Better Operational Performance Post Capex Completion

Apollo Hospitals managed to improve the efficiency of its incumbent branches over the past few quarters, while its newer units, barring that at Nashik, are operational break even.

The hospital chain operator is set to reap consolidation benefits after completing a capex cycle, and its investments in industry-leading healthcare offerings, such as retail healthcare and proton treatment centre, further strengthens its position, according to HSBC’s Damayanti Kerai.

Navi Mumbai Hospital Profitable

The company’s Navi Mumbai unit is expected to report earnings before interest, tax, depreciation and amortisation of Rs 7-8 crore in the ongoing financial year compared with a loss of Rs 35 crore a year ago, the management said post second-quarter earnings call. The unit, it said, will drive profitability in the future. The facility has 160 occupied beds on average compared with 90 in the financial year ended March 2018, according to HSBC.

Focus On Market Share

Apollo Hospitals is well positioned as the new units are turning around and incumbent branches are focusing on increasing market share, Alok Dalal, analyst at CLSA, said.

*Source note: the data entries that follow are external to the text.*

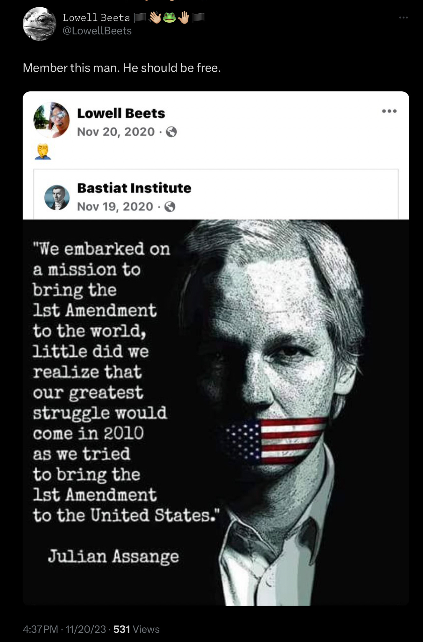Click the Nov 20, 2020 post date
The image size is (423, 642).
tap(116, 132)
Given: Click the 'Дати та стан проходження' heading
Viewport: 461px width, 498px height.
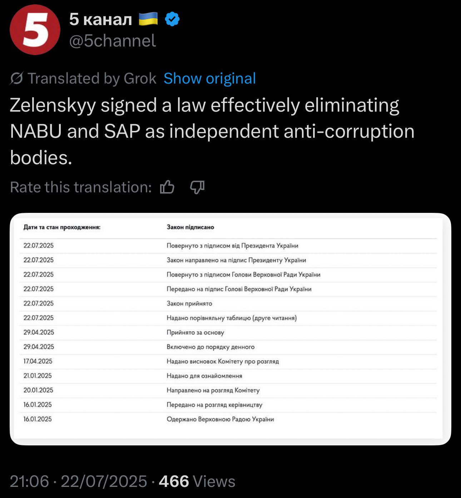Looking at the screenshot, I should (62, 227).
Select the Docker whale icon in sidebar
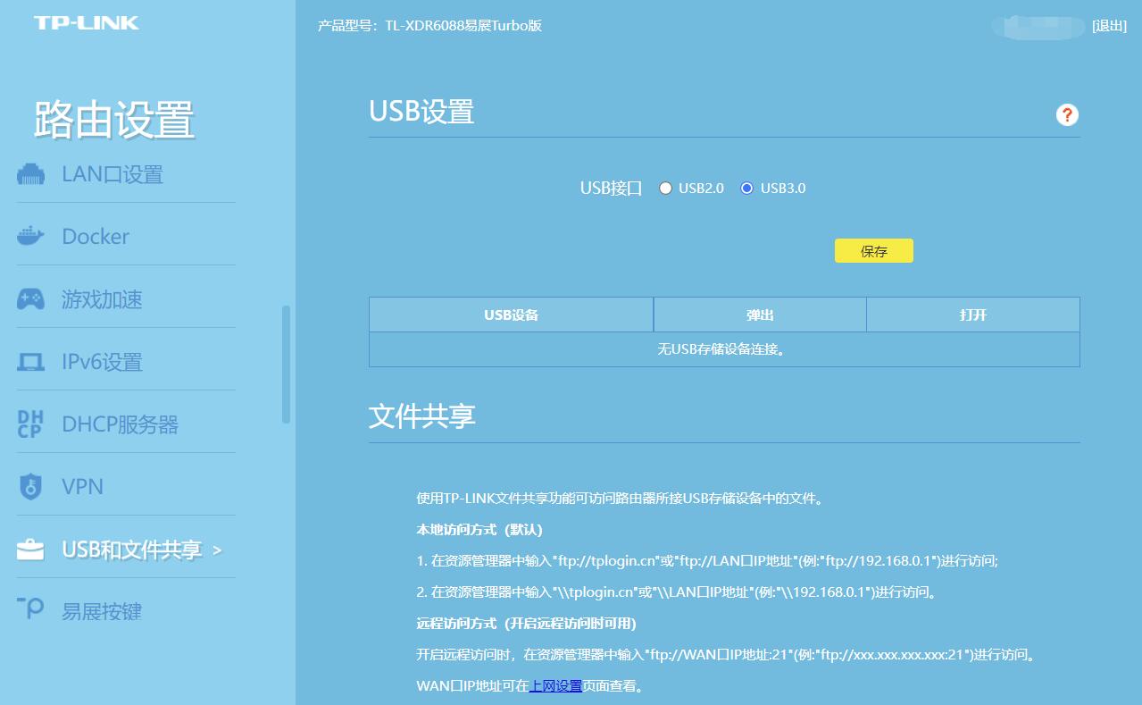 point(29,235)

Agrees Param Desai of Elara Capital. “Mature hospitals are now reporting steady Ebitda and margins have improved driven by cost efficiency.”

The company, in the post-earnings call, had said it will focus on reviving growth of mature hospitals, margin expansion and improving return on capital employed. It expects 10-12 percent growth in older branches with a margin of 23 percent over the next few quarters.

New Hospitals, Retail Unit Turn Around

HSBC expects scaling up of the performance at new branches will drive earnings growth for Apollo Hospitals. Operating margin of these units rose to 7 percent in the second quarter of the ongoing financial year compared with a contraction of 4.3 percent in 2015-16. Overall occupancy at new hospitals was at 61 percent, the company had said in the earnings call. It also expects their revenue to grow in high teens.

Apollo hospitals aims to improve utilisation at its retail subsidiary—Apollo Health & Lifestyle, which includes diagnostic and dialysis centres and clinics. The retail unit, whose loss in Ebitda narrowed 35 percent year-on-year in the first six months of the financial year ending March 2019, is expected to break even in mid-FY20.

Restructuring Pharmacy Business

The company plans to separate the pharmacy segment from its mainstay business. The proposed restructuring, according to Edelweiss’ Deepak Malik, will comply with the FDI norms that prohibit overseas investment in pharmacies.

Neha Manpuria of JPMorgan said the restructuring will allow Apollo Hospitals to potentially induct a strategic investor in the pharmacy business to unlock value.

What Are The Risks

  • Slowdown at its main Chennai hospital, according to second quarter financials. The company, however, said it hasn’t lost any market share.
  • The government’s price controls in key consumables, including stents and knee implants, hurt profitability.
  • The government’s policies if extended to other areas pose a key risk to the sector, CLSA said.

Valuations

Apollo Hospitals trades at a premium over peers as it completed its capex phase while others are at a nascent stage, and due to its focus on growth.

There’s certainty in business outlook compared to peers like Fortis Healthcare and Max India which are in the consolidation phase.